Other solution includes an antivirus solution in capable of inspecting script behavior by exposing script contents in a form that is both unencrypted and unobfuscated.

What this means, the antivirus should work beyond normal scanning, to include things like behavior monitoring, memory scanning, and boot sector protection, to catch a wide spectrum of threats, including new and unknown fileless threats or other sophisticated malware.

Understanding the context and the flow, the anti-malware can create stories that can be used to detect the operations of the malware.

But still, this approach can't catch everything, especially when it happens outside of the operating system. A USB thumb drive that rewrites the BIOS before the computer boots is one example.

Invisible malware

This is where the next level of preparation comes in.

For example, creating computer chips and processors that are hardened in security, specially designed to prevent malware infections by isolating critical resources and protecting those resources.

Another solution includes a security procedure which can lock down an infected BIOS. Here, the security system should make the BIOS able to communicate with the operating system, so when the malware is detected, the operating system can respond and protect against the attack once operating system is turned on.

But for existing systems without the above protections, there's nothing much users can do.

The only way most users can do, is to merely avoid the problem to happen in the first place, by moving all their critical data and processes to the cloud.

Without considering the occasional data breach that may happen on third-party cloud storage companies, generally, storing files on the cloud is the safest bet for users.

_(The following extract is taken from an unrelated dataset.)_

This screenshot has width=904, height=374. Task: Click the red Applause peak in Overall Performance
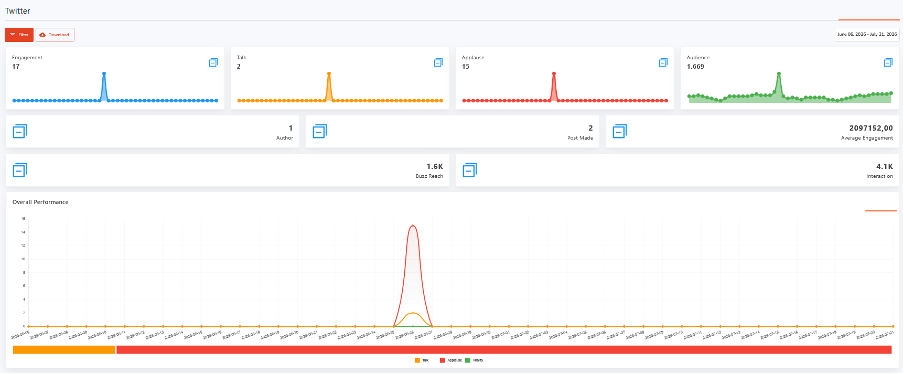[412, 225]
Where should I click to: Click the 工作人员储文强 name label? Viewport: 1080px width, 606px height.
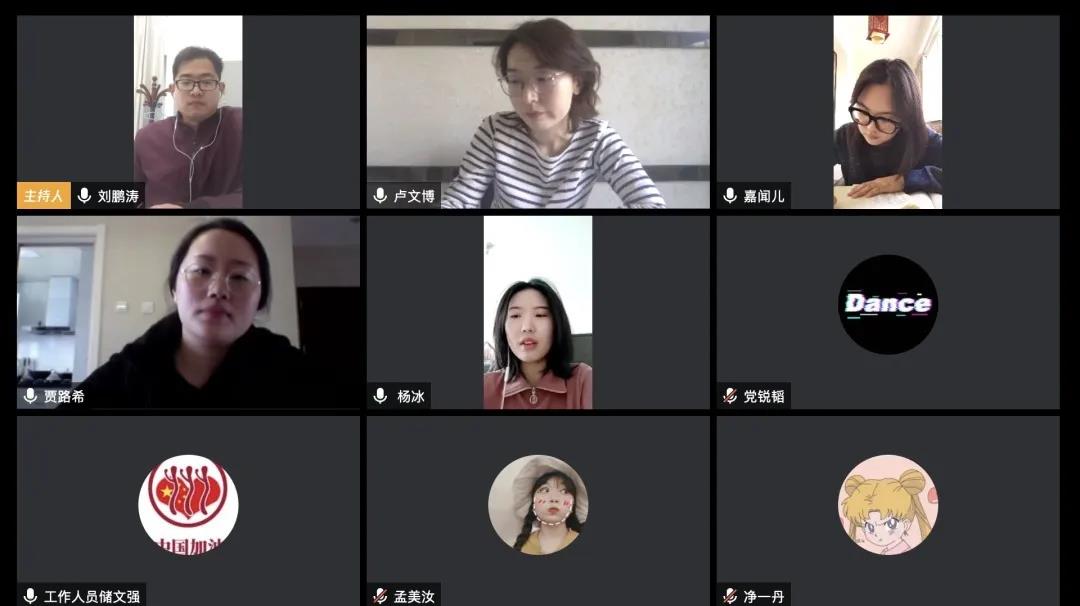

To safeguards systems against this zero-footprint invisible malware attacks, users can:

  • Disable processes when not in use.
  • Disable PowerShell, macros, Windows Management Instrumentation when not in use.
  • Always keeping the software and patches current and up-to-date.
  • Constantly monitor security, network, and activity logs.
  • Grant privileges and access to only credible and trusted users.
  • Monitor system’s behavior patterns regularly.